Copyright 2015 Judith Costello. All rights reserved. Copyright 2015 Judith Costello. All rights reserved.

I keep seeing comments online about feelings. “When will Monday be over? I don’t want to ‘adult’ anymore. I’m so done with this day. The next person who crosses me better watch out. This week is crap.” And then to deal with these feelings there are images of drinking.

We all have days that are difficult. But I can still remember a time when we were called to "grin and bear it." In fact my son memorized a poem written in the 1940s called "Grin." We had him memorize this so perhaps the message would sink in. (Though I'm not saying it is easy!)

I don’t remember my mother EVER talking about her “bad day.” We might overhear her asking a friend for advice about something. But there was never a complaint that wrote off, dismissed or proclaimed “doneness” with life. My mom, born in 1925, would always tell us to “offer up” our troubles. That was a concept handed down within the Catholic Church. My grandmother would say, “Make it a mortie (mortification.)”

Within our faith, we know that suffering can be redemptive. But just how this happens has never really hit home for me until recently. I knew my grandmother fasted from food at least one day a week. And she offered up her fast, united with prayers, that her father would be converted. On his deathbed that happened. It’s been a family story and so I know that prayers need to be united with an offering of some kind. But still, what does it mean?

Recently a friend shared how she plans to make her suffering a “mortie.” You see, this friend has cancer. She went in to the hospital with terrible pains in her stomach. On the way there she sent out a request asking for prayers “for strength” because she sees this as “a great opportunity to unite my suffering with Christ’s for the conversion of souls.” Since her first request for prayer, she has learned that the cancer is spreading throughout her body and the doctors now predict that she may be dead by Christmas (though, of course, that is totally in God’s hands!) Still she is seeing this as a time to win souls for Christ.
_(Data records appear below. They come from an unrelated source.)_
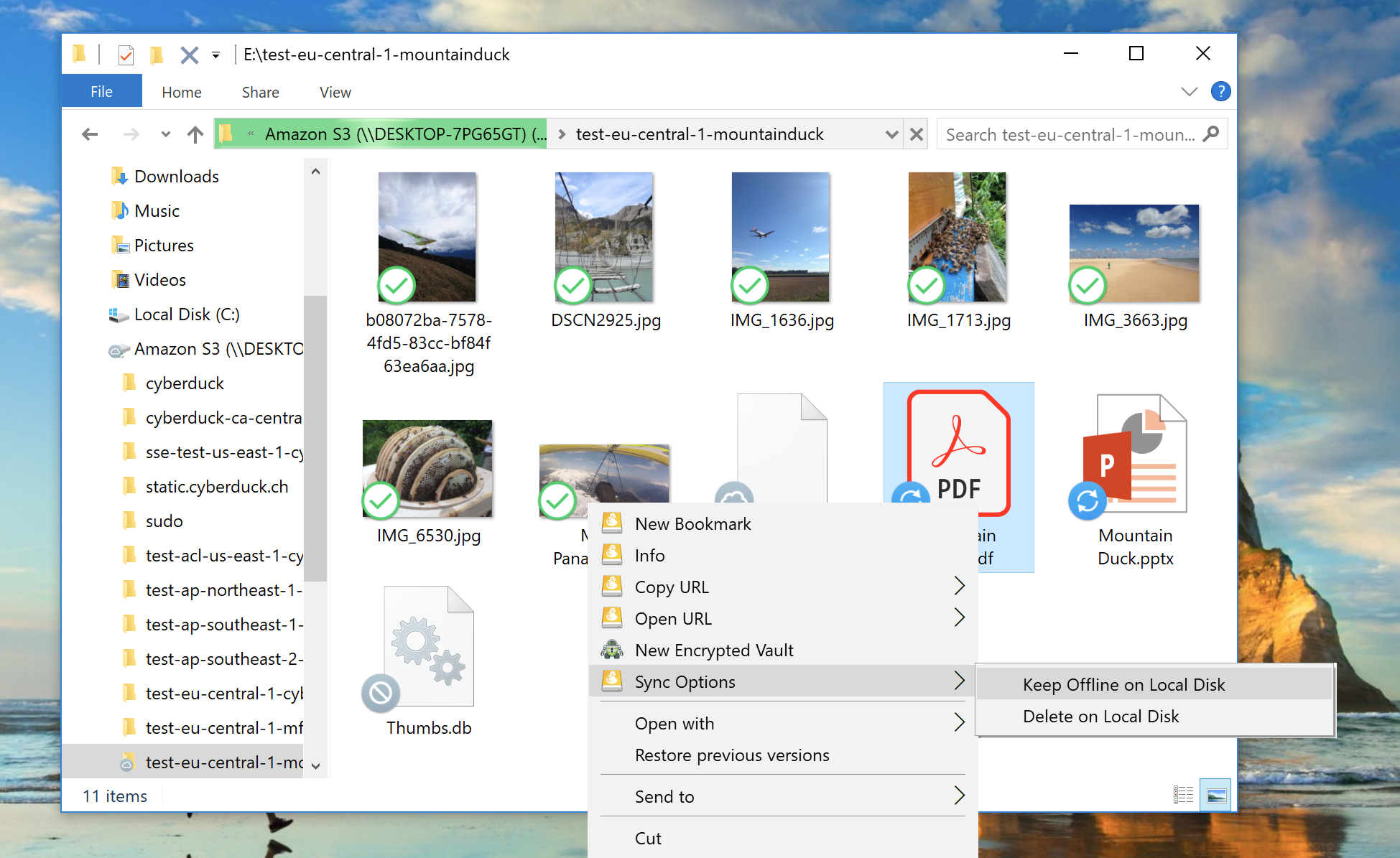This screenshot has width=1400, height=858.
Task: Open recent locations dropdown arrow
Action: 166,134
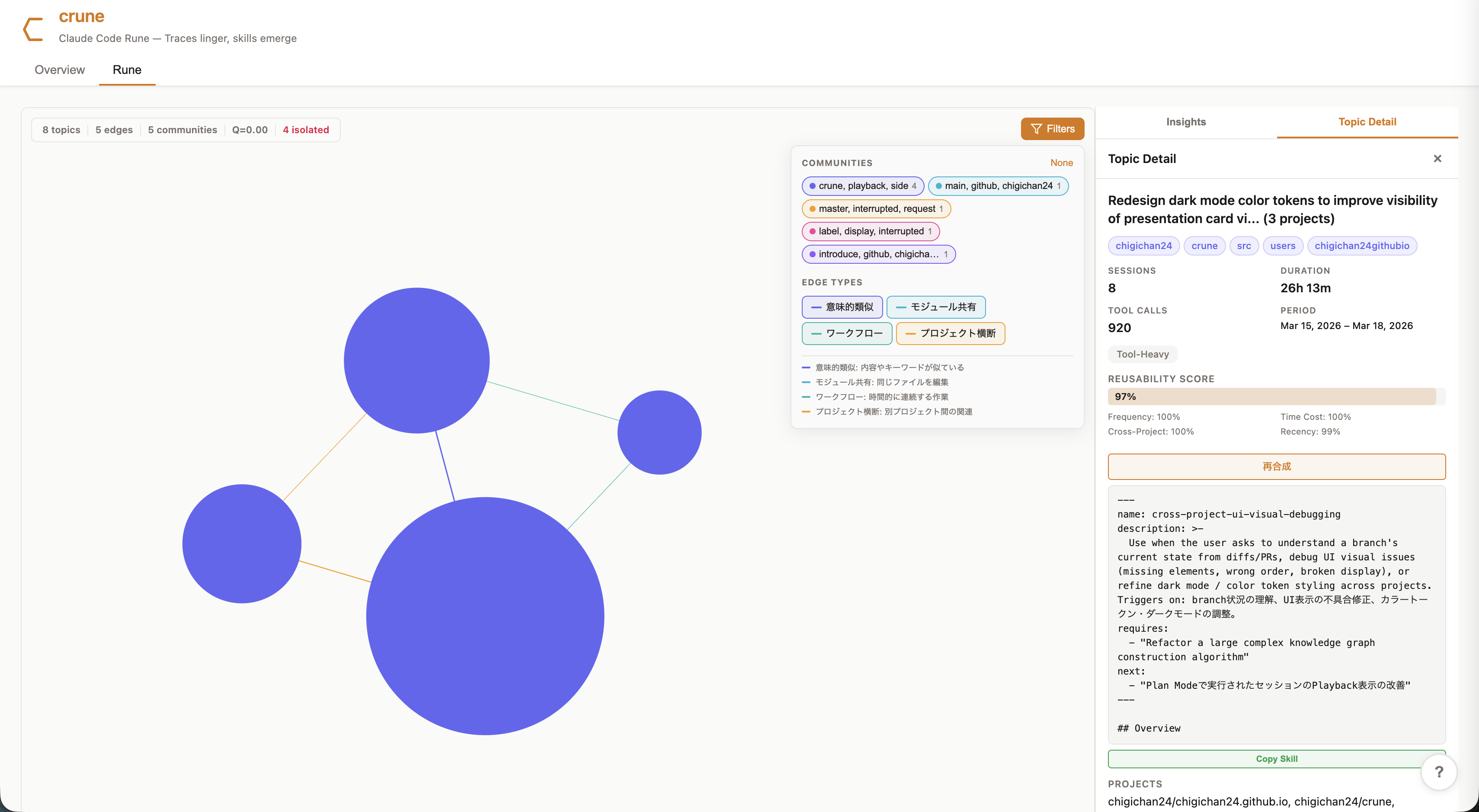1479x812 pixels.
Task: Click the 97% reusability score bar
Action: pos(1276,396)

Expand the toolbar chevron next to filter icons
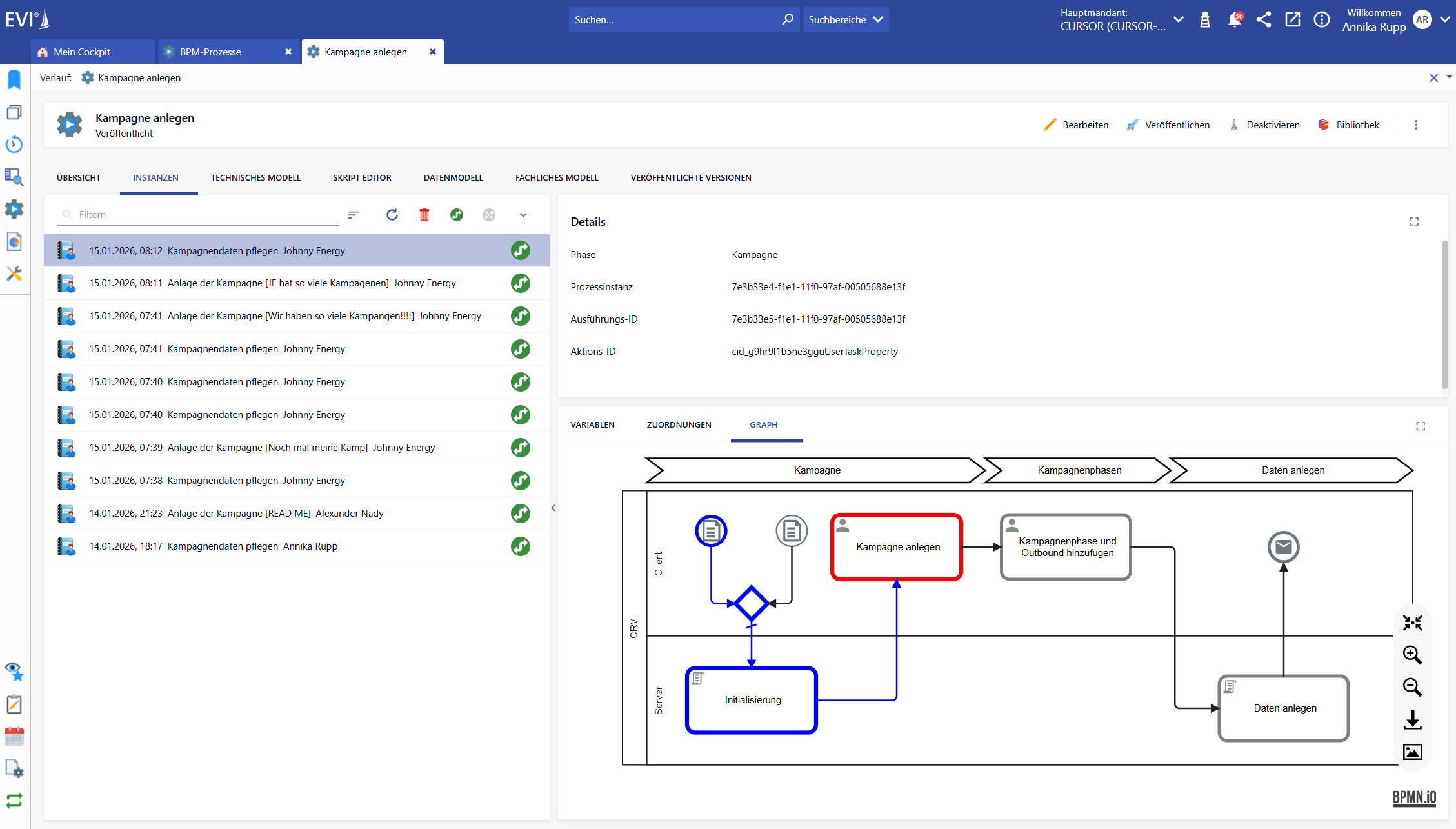523,215
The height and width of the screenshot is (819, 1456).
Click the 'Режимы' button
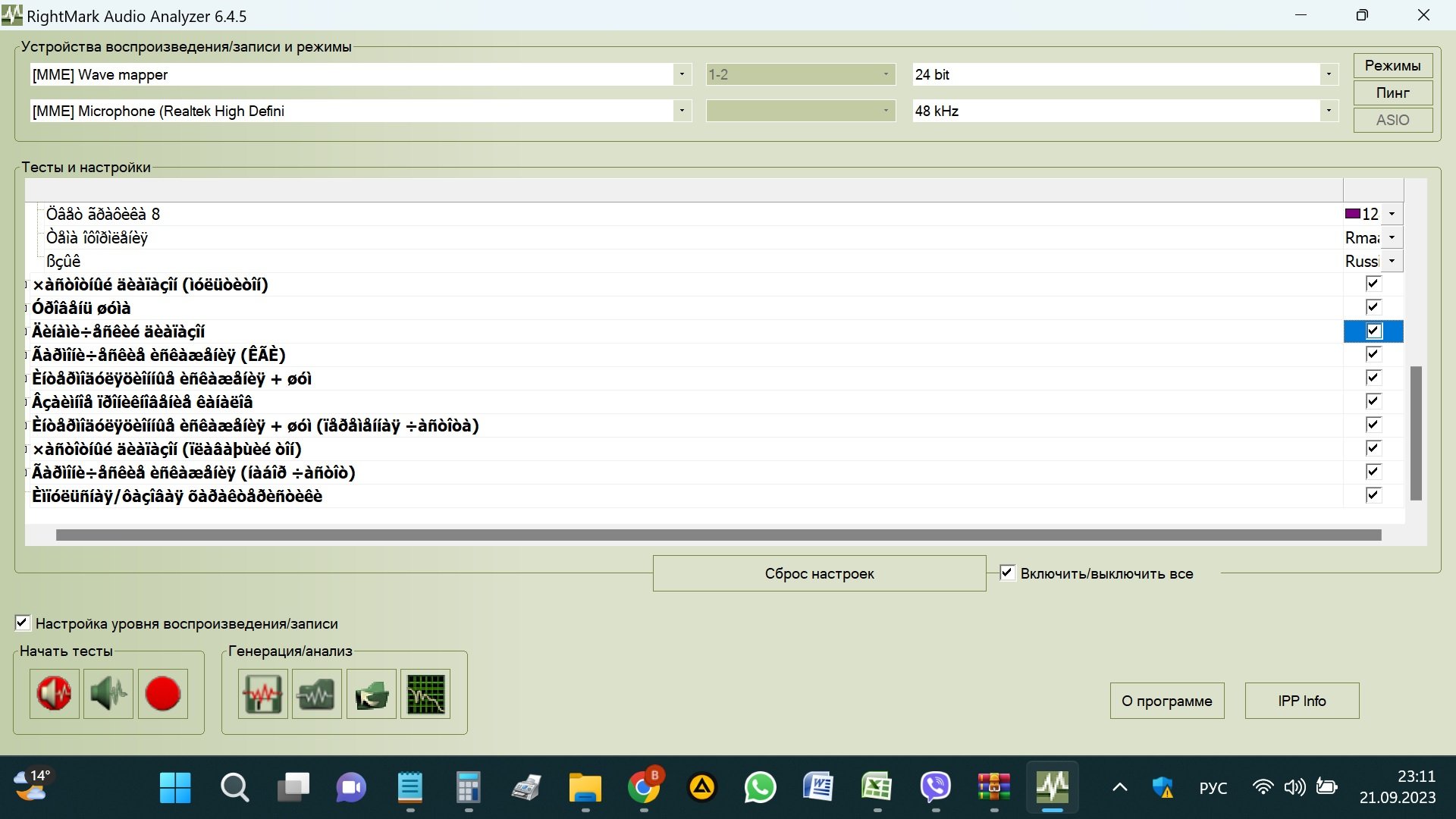(x=1392, y=65)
Unite sufferings with Him. Copyright 2015 Judith Costello. All rights reserved. Unite sufferings with Him.
Copyright 2015 Judith Costello. All rights reserved.

She has incredible grace…always a smile through the struggle. Always remembering that pain can have a redemptive purpose. Always remembering other people. I cannot think of anything more saintly. And her willingness to offer the rest of her life, in all of its struggles, for the needs of others is a huge wake-up call for me and for all of us.

No matter what the challenge is, it does not have to be a miserable day or a time for complaints or an excuse for drinking too much. What if we truly put those troubles in God’s big hands and asked Him to make use of the suffering? What if this “offering it up” means refraining from lashing out at others? What if it means showing grace and humility to the world—as this woman is doing—because this is what Jesus did and though this kind of graceful, loving, prayerful endurance the world is saved!

As hard as it is to accept, salvation comes to the world only through this form of coping—humility, love, grace united with the Cross.